- Instructions to follow: Among the records that follow, find the line with "You are a GUI" and the line with "Task: Open the Plugins plug icon". Set down those lines and all lines between them exactly, without adding anything.

::: Entries supplied :::

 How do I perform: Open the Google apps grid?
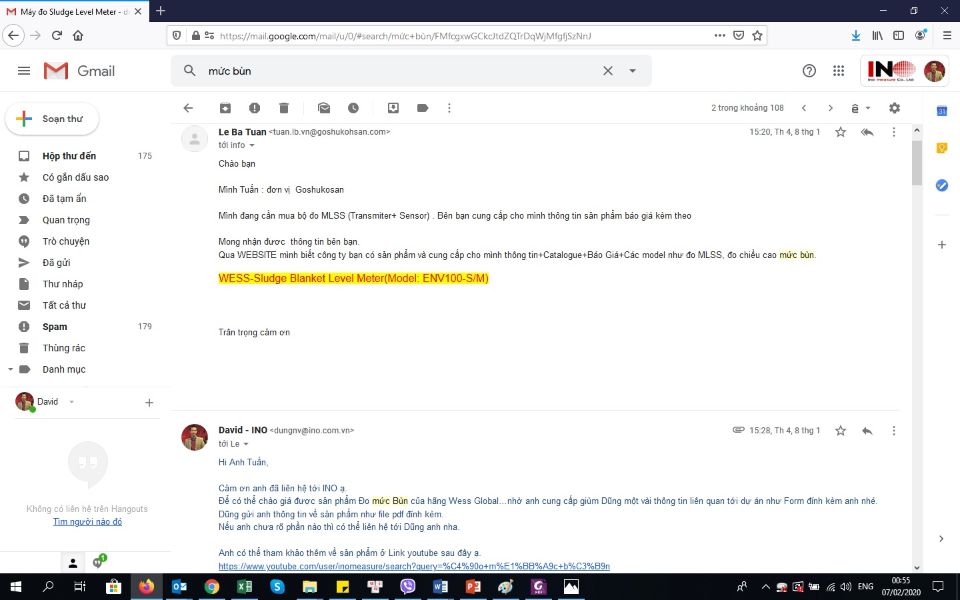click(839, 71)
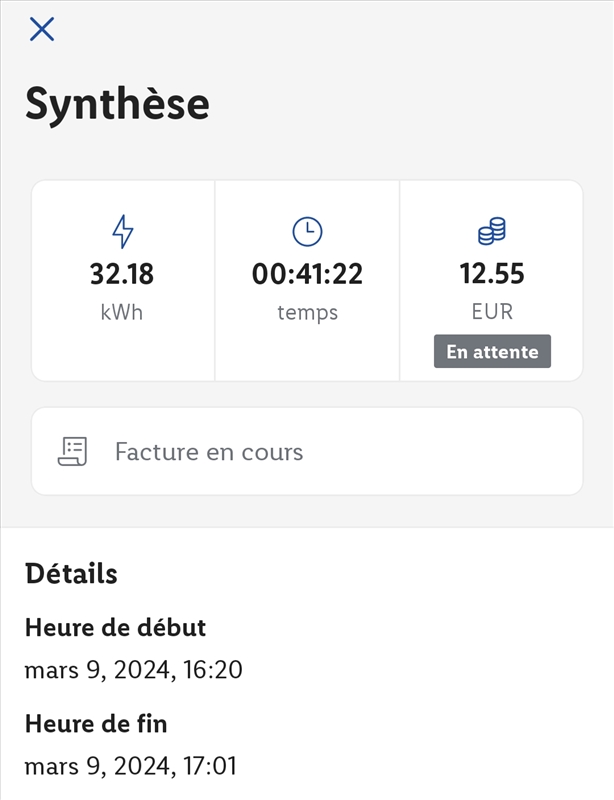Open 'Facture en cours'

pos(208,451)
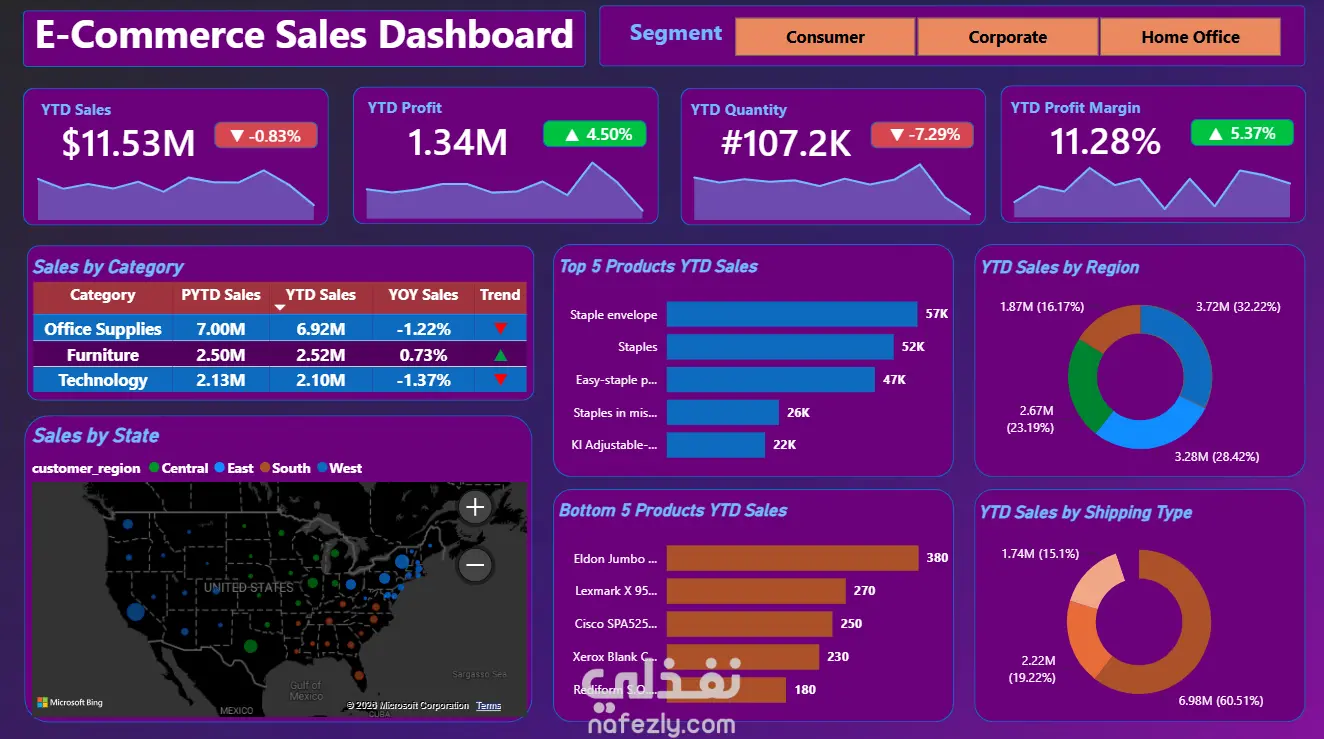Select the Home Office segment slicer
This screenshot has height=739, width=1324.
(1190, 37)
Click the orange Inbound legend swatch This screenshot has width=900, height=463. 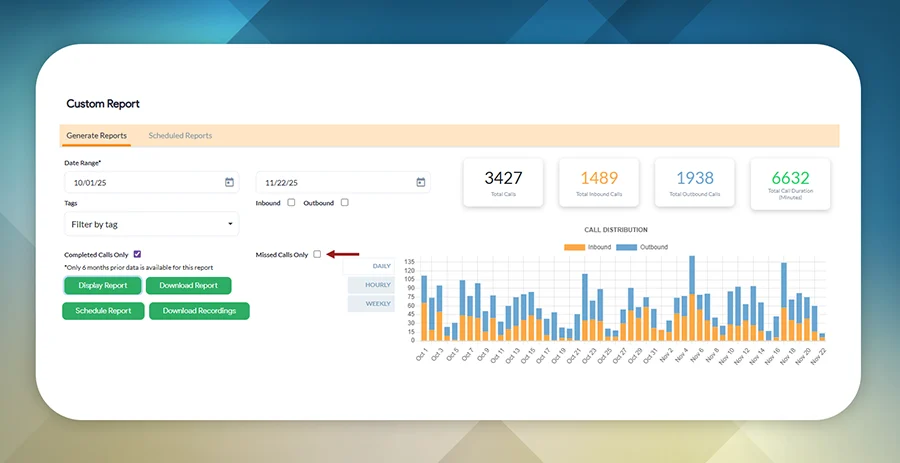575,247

:::
::: Entries supplied :::

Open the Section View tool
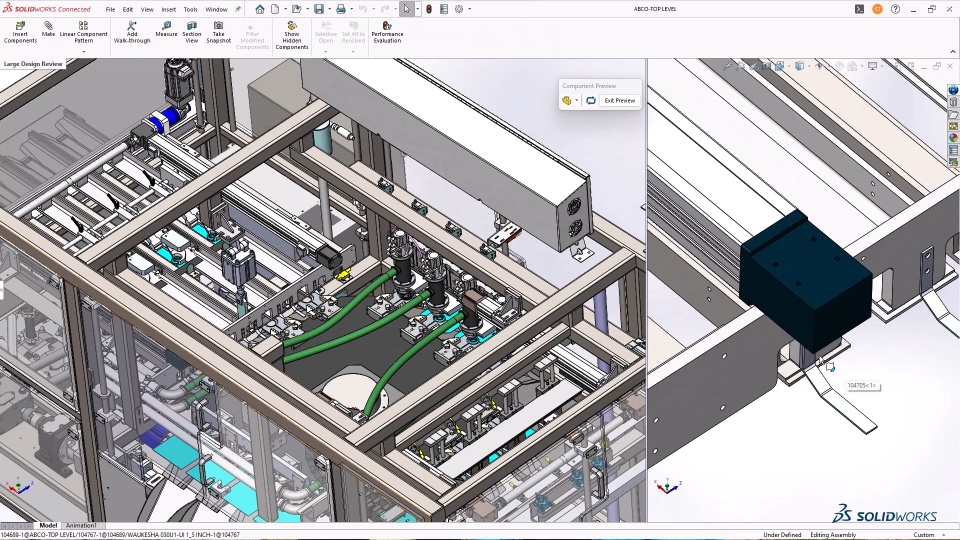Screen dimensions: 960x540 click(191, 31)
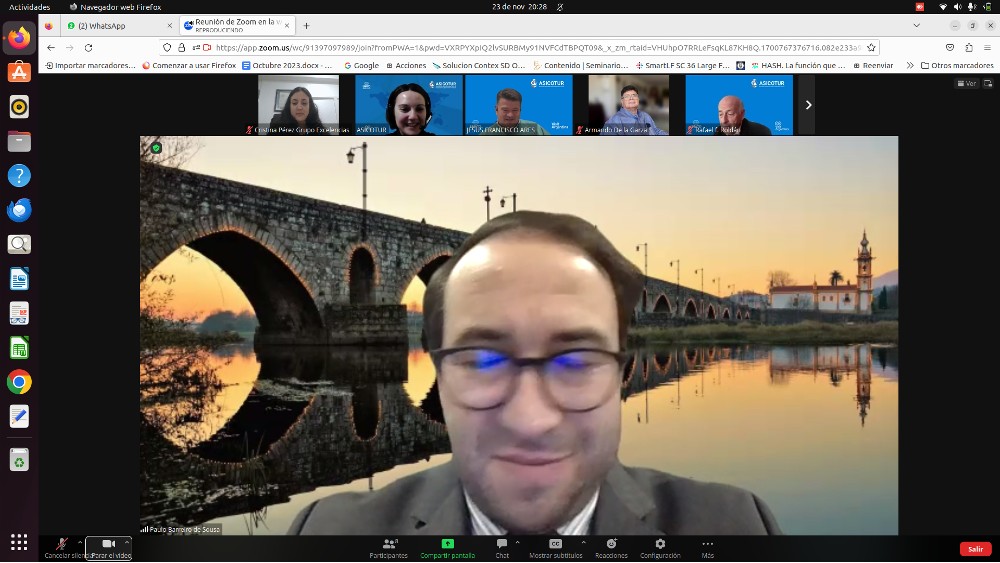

:::
::: Entries supplied :::

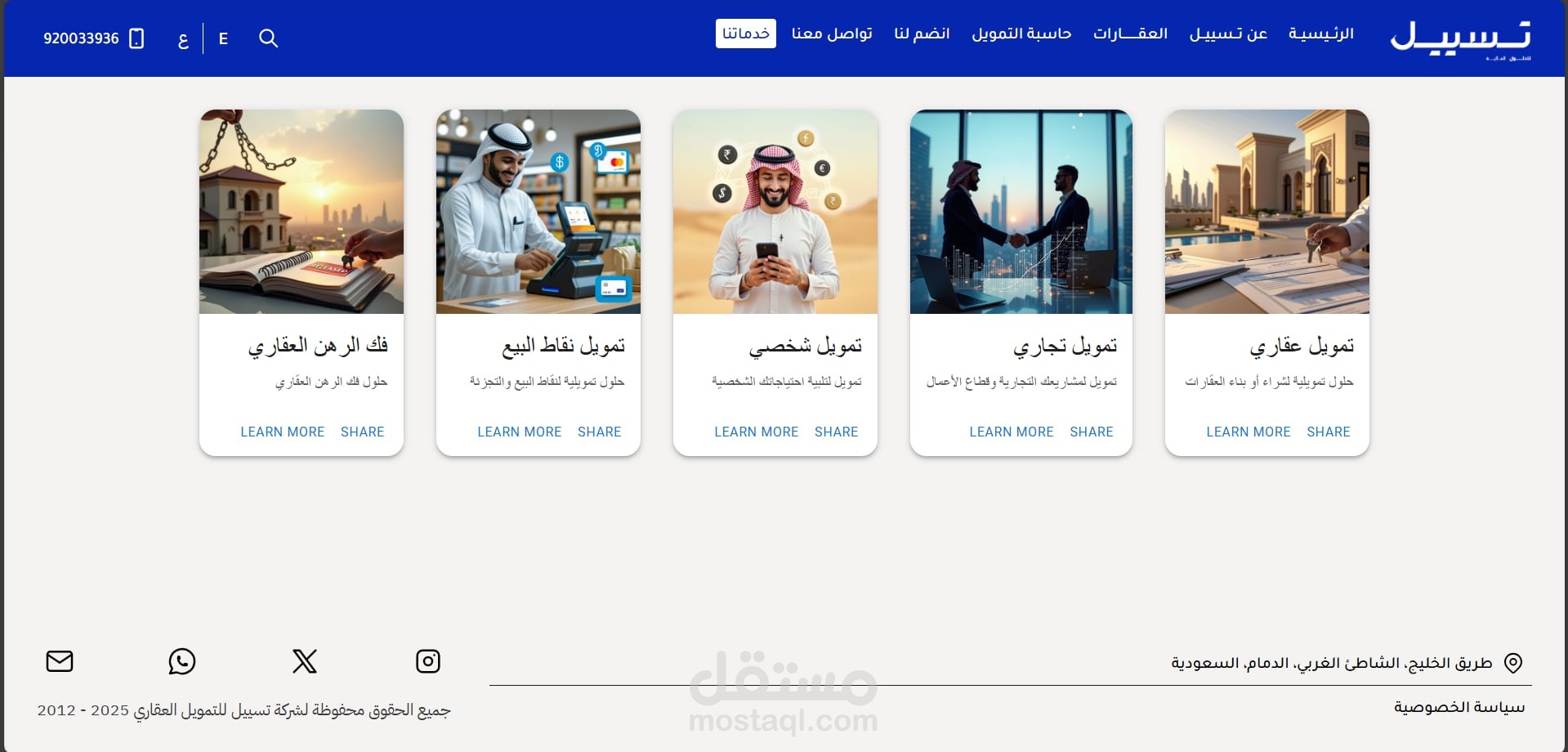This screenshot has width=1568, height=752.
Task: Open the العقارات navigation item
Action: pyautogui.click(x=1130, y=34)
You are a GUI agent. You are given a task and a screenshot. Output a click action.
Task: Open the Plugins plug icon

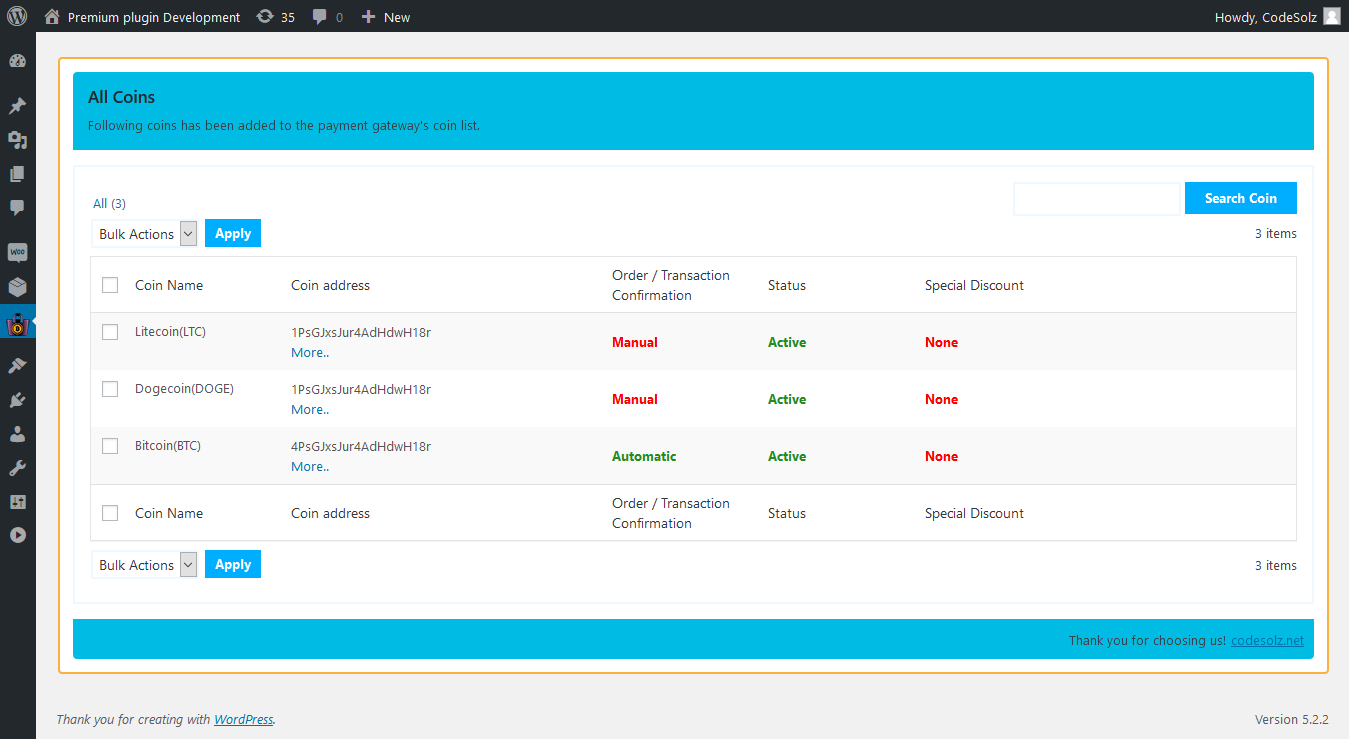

:::

- Written response:
You are a GUI agent. You are given a task and a screenshot. Output a click action.
Task: Open the Plugins plug icon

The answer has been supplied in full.